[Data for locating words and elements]
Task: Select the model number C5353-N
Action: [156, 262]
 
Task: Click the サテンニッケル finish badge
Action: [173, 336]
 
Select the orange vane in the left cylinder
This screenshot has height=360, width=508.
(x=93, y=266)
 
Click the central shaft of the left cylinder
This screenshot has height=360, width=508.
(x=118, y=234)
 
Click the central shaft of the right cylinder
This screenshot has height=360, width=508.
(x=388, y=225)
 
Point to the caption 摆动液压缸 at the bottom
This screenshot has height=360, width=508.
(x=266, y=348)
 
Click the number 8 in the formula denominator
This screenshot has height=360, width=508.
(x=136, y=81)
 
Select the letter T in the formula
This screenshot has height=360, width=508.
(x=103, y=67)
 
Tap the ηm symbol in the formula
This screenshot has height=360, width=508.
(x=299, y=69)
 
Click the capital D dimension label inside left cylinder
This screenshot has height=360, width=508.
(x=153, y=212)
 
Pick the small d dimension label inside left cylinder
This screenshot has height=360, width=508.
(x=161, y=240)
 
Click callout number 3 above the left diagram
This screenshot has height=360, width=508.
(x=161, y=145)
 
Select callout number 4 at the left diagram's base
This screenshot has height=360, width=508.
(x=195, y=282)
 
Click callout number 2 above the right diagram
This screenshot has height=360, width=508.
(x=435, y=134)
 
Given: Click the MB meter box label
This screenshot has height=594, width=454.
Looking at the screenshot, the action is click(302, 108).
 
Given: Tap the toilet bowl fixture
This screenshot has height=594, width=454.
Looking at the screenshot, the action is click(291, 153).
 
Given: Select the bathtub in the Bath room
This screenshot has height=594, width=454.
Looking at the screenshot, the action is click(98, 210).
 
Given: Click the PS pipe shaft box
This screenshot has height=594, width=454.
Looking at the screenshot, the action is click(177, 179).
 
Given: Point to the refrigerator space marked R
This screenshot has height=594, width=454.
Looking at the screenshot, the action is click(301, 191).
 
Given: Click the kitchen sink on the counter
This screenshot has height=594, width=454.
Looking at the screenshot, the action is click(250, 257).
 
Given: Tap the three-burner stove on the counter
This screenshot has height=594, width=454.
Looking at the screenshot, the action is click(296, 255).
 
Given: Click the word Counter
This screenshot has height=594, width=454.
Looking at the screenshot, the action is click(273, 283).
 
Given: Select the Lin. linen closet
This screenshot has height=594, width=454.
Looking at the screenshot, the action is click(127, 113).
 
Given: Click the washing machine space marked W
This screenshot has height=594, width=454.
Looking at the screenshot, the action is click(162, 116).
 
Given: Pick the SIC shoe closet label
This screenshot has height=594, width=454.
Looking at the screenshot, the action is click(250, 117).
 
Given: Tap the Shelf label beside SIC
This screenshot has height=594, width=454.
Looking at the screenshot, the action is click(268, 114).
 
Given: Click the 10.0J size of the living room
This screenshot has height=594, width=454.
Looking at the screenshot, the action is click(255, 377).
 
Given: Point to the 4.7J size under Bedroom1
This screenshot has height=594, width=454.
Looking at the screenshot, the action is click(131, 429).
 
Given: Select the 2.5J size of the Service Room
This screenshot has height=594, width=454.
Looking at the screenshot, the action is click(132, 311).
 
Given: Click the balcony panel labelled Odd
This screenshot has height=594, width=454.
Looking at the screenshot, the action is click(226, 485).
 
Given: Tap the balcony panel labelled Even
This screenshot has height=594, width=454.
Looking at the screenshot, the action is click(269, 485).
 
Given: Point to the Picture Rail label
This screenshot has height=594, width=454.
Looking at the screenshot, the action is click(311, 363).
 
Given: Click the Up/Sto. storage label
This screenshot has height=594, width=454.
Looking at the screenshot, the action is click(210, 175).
* * *
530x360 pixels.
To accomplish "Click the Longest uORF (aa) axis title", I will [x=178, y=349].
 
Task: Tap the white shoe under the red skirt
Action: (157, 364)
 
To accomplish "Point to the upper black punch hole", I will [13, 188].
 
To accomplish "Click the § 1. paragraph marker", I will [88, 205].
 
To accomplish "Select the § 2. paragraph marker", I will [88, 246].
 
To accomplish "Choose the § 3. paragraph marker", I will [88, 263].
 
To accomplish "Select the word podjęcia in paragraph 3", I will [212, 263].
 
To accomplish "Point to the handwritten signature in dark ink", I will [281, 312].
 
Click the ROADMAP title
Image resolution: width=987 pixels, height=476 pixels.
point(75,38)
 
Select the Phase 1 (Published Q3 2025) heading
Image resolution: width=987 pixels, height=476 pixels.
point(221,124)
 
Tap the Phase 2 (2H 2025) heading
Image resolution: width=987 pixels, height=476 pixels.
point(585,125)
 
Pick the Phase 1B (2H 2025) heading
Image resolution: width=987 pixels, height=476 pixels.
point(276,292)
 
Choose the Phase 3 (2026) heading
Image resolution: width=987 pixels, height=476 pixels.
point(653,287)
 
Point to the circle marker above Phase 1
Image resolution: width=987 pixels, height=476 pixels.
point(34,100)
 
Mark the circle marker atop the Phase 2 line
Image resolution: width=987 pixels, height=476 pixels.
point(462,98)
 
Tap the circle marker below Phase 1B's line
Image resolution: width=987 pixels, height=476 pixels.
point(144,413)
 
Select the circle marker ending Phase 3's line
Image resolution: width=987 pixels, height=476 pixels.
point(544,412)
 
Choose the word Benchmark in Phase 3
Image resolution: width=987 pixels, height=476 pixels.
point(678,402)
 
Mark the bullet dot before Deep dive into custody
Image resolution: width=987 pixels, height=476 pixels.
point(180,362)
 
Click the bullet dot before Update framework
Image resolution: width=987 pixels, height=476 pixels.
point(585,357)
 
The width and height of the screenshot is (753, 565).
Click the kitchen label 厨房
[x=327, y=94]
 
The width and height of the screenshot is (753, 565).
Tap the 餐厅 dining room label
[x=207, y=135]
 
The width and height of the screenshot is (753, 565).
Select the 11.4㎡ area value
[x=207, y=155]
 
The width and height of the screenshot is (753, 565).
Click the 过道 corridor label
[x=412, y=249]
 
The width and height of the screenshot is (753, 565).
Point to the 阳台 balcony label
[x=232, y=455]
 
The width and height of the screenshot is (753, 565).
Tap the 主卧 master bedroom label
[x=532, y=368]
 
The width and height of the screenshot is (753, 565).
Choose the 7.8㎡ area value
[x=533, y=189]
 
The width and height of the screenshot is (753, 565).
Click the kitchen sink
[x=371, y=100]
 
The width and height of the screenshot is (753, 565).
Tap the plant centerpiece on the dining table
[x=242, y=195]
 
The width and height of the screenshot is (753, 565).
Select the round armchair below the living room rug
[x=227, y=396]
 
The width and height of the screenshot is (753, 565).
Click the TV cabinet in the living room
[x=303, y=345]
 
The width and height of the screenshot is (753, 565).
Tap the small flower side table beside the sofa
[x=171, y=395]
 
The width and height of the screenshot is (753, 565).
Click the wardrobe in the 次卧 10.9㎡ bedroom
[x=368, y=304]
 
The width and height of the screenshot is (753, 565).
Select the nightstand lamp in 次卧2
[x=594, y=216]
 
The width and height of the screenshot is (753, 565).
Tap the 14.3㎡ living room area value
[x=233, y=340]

## EXERCISE OBJECTIVE:
Pull out everything from the line containing "Click callout number 3 above the left diagram" down to the line containing "(x=435, y=134)", and reproduce those lines of the data word for word, including both end lines.

## WRITTEN SOLUTION:
Click callout number 3 above the left diagram
This screenshot has height=360, width=508.
(x=161, y=145)
 
Select callout number 4 at the left diagram's base
This screenshot has height=360, width=508.
(x=195, y=282)
 
Click callout number 2 above the right diagram
This screenshot has height=360, width=508.
(x=435, y=134)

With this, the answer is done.